Внизу на своём пьедестале, как обычно, сидела бабка-вахтерша. И что-то мне сразу не понравилось. Нет, не в бабке, а что-то в воздухе такое висело, но что — этого я пока не знал.
Проходя мимо будки, до меня донёсся на редкость мерзкий душок, и я понял, что именно его отголоски донеслись до меня ещё у самой двери. Не в силах сдержать отвращения, я дико сморщился и посмотрел на бабку, ожидая, что это она и есть распространитель этой гадости. Бабка же в свою очередь, сморщив рожу ещё похлеще, чем у меня, и, тем самым, делая своё лицо абсолютно неузнаваемым, тоже зыркала в мою сторону.

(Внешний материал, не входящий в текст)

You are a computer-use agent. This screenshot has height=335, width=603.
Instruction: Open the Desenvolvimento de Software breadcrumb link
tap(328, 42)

Так и смотрели мы друг на друга как два нахмурившихся ежа, пока до меня, наконец, не дошло, что со сторон мы смотримся как-то не так, тем более и люди, проходившие мимо, косились на нас, однако, при этом не забывая зажать нос.
Бабка, похоже, тоже очнулась и крикнула почему-то вдогонку мне (я всё же решил подняться, а не стоять столбом наёжившись):
— Безобразие!!! Не общежитие, а какая-то свалка протухших трупов! Противогазы выдавать надо, а то я тут к концу смены окочурюсь!!!
— А насчёт трупов бабка, пожалуй, права, — подумал я, поднявшись на второй этаж.